Liputan6.com, Jakarta - Kantor Wilayah (Kanwil) Ditjen Pajak Wajib Pajak (WP) Besar mengakui bahwa Wajib Pajak (WP) besar juga mengalami kesulitan mendapatkan uang untuk membayar tebusan program pengampunan pajak (tax amnesty). Inilah alasan masih sedikitnya WP besar yang melaporkan Surat Pernyataan Harta (SPH).
Kepala Kanwil Ditjen Pajak Besar, Mekar Satria Utama mencatat hingga hari ini, baru 55 Surat Pernyataan Harta (SPH) yang masuk dengan uang tebusan Rp 878 miliar. Padahal total WP besar yang ditangani Kanwil ini mencapai 2.000 WP, baik Orang Pribadi maupun Badan Usaha.
Total harta dari deklarasi maupun repatriasi WP besar yang masuk ke Kanwil ini mencapai Rp 40 triliun sampai dengan saat ini. Rinciannya, repatriasi atau pengalihan harta dari luar negeri Rp 5,8 triliun, sedangkan sisanya berasal dari deklarasi.
Advertisement
"Tapi dari 2.000 WP besar, baru sedikit yang ikut tax amnesty, yaitu 55 WP yang sudah menyampaikan SPH dan membayar uang tebusan Rp 878 miliar. Dari 55 SPH, yang sudah menjadi Surat Keterangan (diampuni), 38 WP," ucap Mekar di kantornya, Jakarta, Minggu (4/9/2016).
Baca Juga
Menurut Mekar, WP besar masih menunda ikut tax amnesty karena alasan saking banyaknya jumlah harta yang harus dilaporkan termasuk jumlah pembayaran uang tebusan. Sebab banyak pertanyaan datang mengenai penentuan harga wajar, aturan baru terkait perusahaan dengan tujuan tertentu atau Special Vehicle Purpose (SPV), dan lainnya.

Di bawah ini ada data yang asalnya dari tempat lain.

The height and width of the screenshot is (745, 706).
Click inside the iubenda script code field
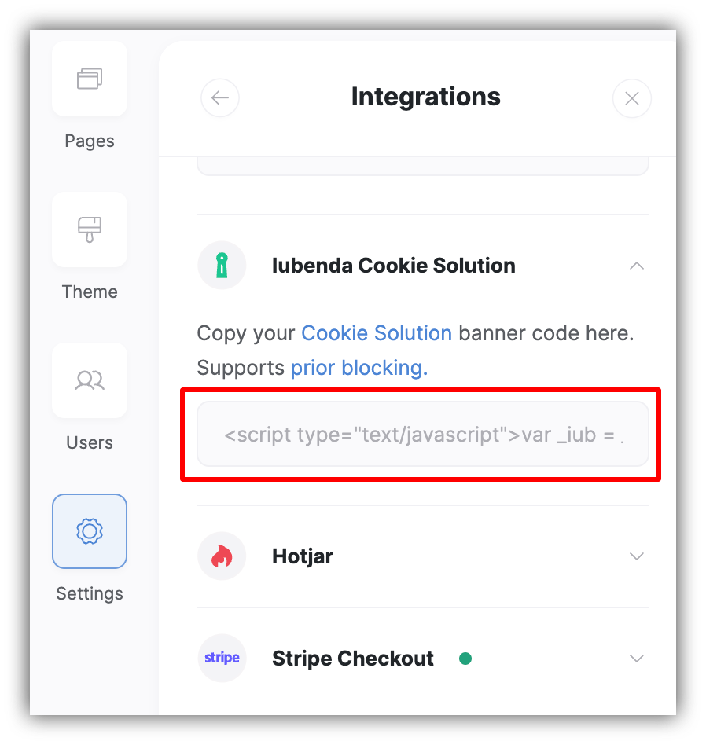[x=422, y=434]
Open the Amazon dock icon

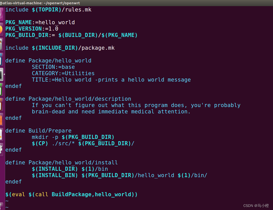click(x=1, y=134)
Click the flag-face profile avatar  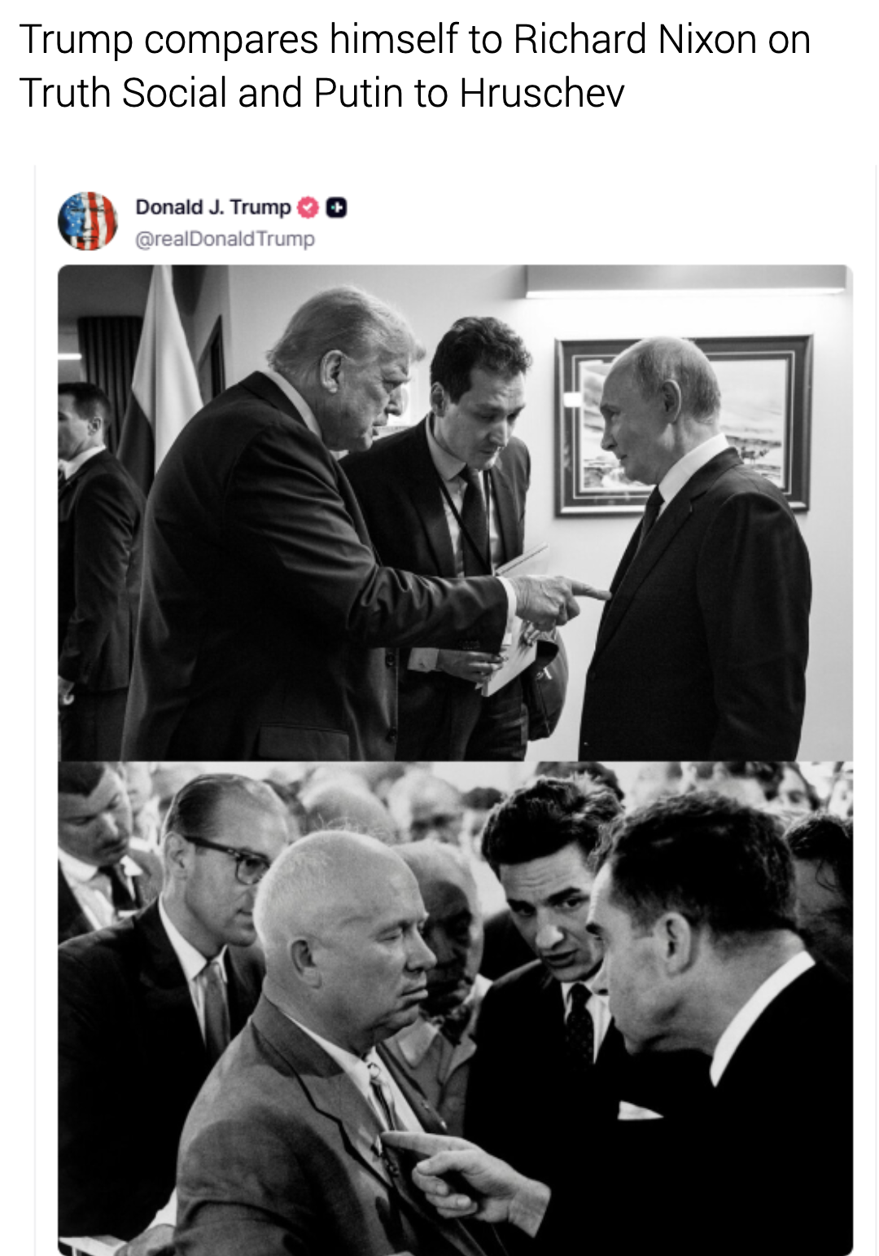[88, 221]
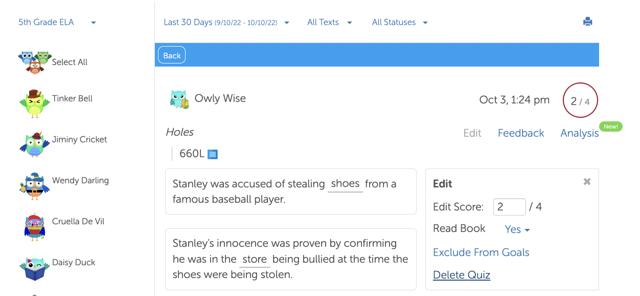
Task: Select Jiminy Cricket's owl avatar
Action: point(34,145)
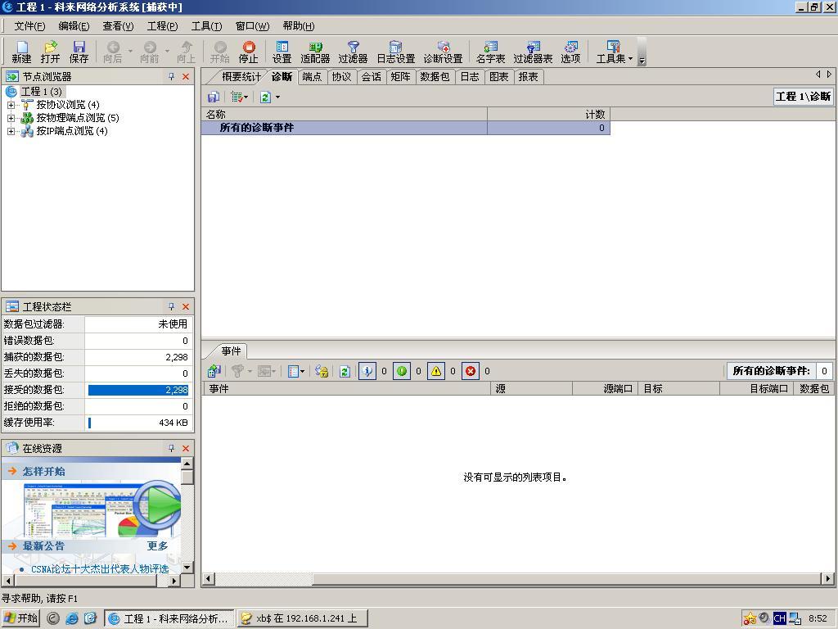Open the 工程(P) menu

coord(162,26)
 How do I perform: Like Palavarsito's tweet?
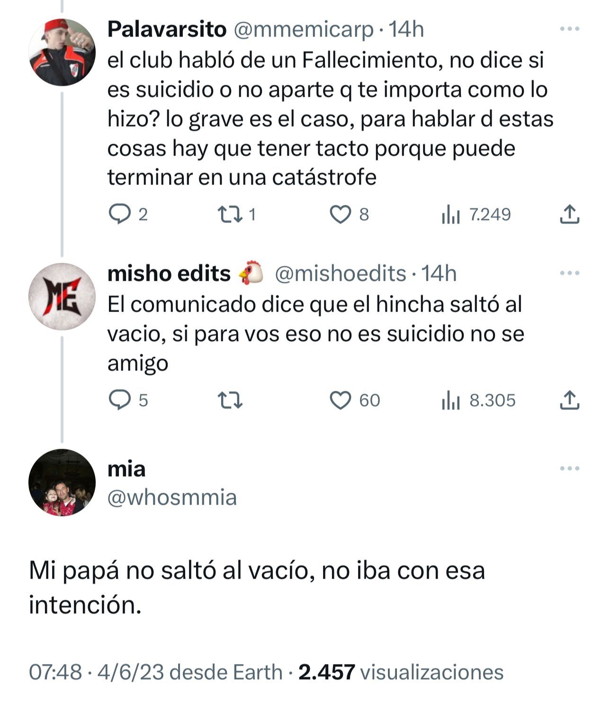pos(340,214)
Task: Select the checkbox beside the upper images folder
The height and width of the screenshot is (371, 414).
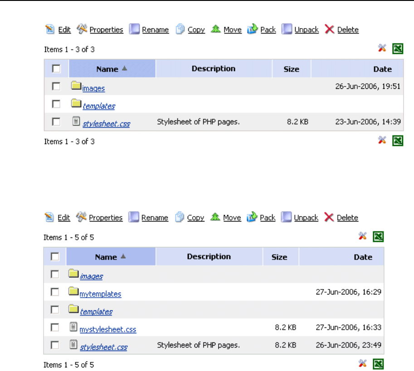Action: [x=56, y=86]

Bahkan katanya, pengusaha maupun perusahaan besar kesulitan juga untuk membayar uang tebusan yang nilainya cukup fantastis, puluhan sampai ratusan miliar rupiah. Sambung Mekar, mereka tidak memegang uang tunai dalam jumlah besar, sementara syarat mendapatkan pengampunan pajak, uang tebusan harus dibayar tunai.
"Jumlah pembayaran misalnya kan puluhan sampai ratusan miliar, jarang ada yang pegang cash sebanyak itu. Jadi mereka harus melakukan penyesuaian dulu, bahkan ada yang harus menjual beberapa lembar sahamnya supaya dapat uang tunai," papar Mekar.
Mekanisme semacam itu, diakuinya, membutuhkan waktu cukup lama, mengingat jika menjualnya berturut-turut, saham perusahaan akan langsung anjlok. "Jadi bertahap tapi yang jelas mereka harus menghitung dulu kan banyak yang dilaporin," cetus Mekar.
Namun demikian, Mekar menegaskan, bahwa WP sebetulnya tidak mempermasalahkan dengan perbedaan tarif uang tebusan setiap periodenya. Hanya saja, konsolidasi perlu dilakukan agar tidak ada harta maupun aset yang tertinggal untuk dilaporkan di tax amnesty.
"Perbedaan tarif tidak begitu besar, selisihnya cuma sekian persen dan itu tidak masalah. Yang penting bagi WP adalah menyelesaikannya sesuai ketentuan umum dan selesai dalam satu kali pelaporan," pungkas dia. (Fik/Gdn)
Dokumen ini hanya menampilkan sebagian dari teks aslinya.